*Exercise aim*. Your output should be the line with "Tipy a návody (50, 2069)" followed by every remaining line of the entries, reproduced exactly.

(Beginning of Data records)

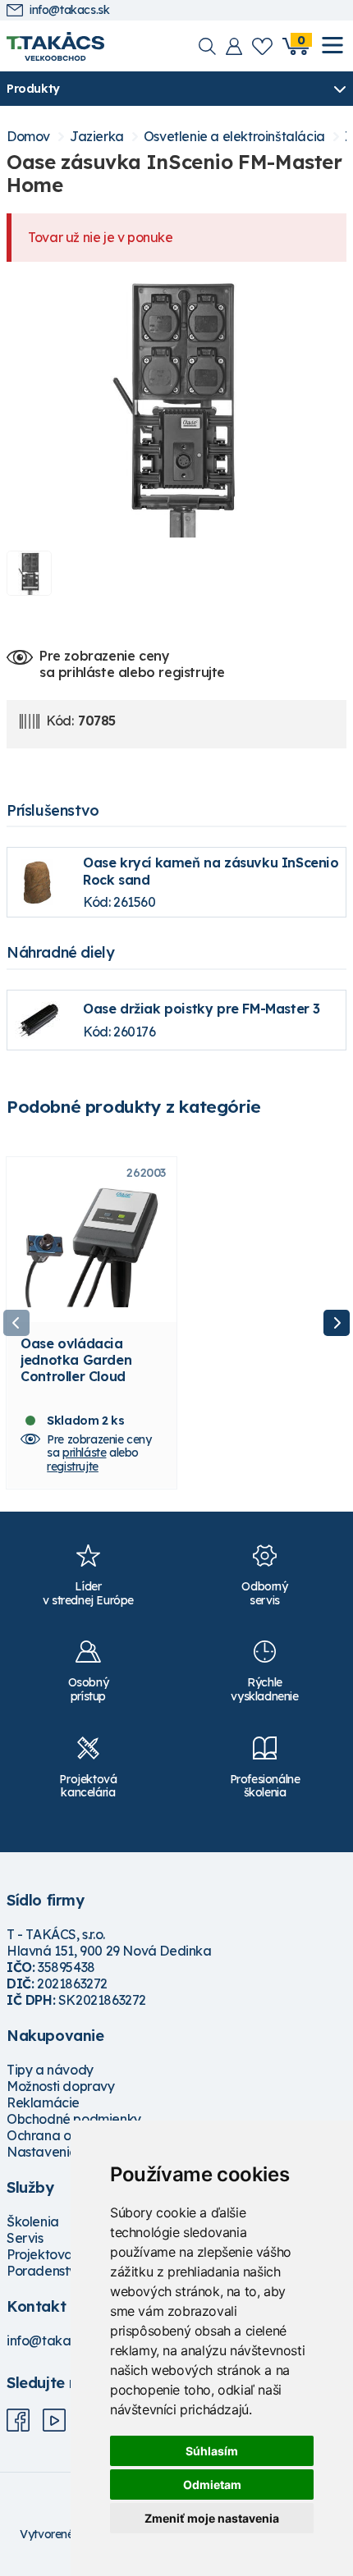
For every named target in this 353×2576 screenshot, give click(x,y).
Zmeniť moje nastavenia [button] (211, 2518)
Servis (25, 2238)
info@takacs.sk (69, 10)
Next (336, 1323)
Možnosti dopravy (61, 2086)
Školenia (33, 2221)
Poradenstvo (46, 2271)
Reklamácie (43, 2102)
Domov (28, 136)
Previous (16, 1323)
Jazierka (97, 136)
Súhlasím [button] (212, 2451)
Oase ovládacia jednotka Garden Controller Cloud (76, 1359)
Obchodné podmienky (74, 2119)
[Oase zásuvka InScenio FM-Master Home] (176, 406)
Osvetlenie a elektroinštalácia (234, 136)
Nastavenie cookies (66, 2152)
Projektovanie (49, 2254)
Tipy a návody (50, 2069)
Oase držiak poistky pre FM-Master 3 (201, 1008)
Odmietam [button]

(End of Data records)

*Solution below*.
Tipy a návody (50, 2069)
Oase držiak poistky pre FM-Master 3 (201, 1008)
Odmietam [button]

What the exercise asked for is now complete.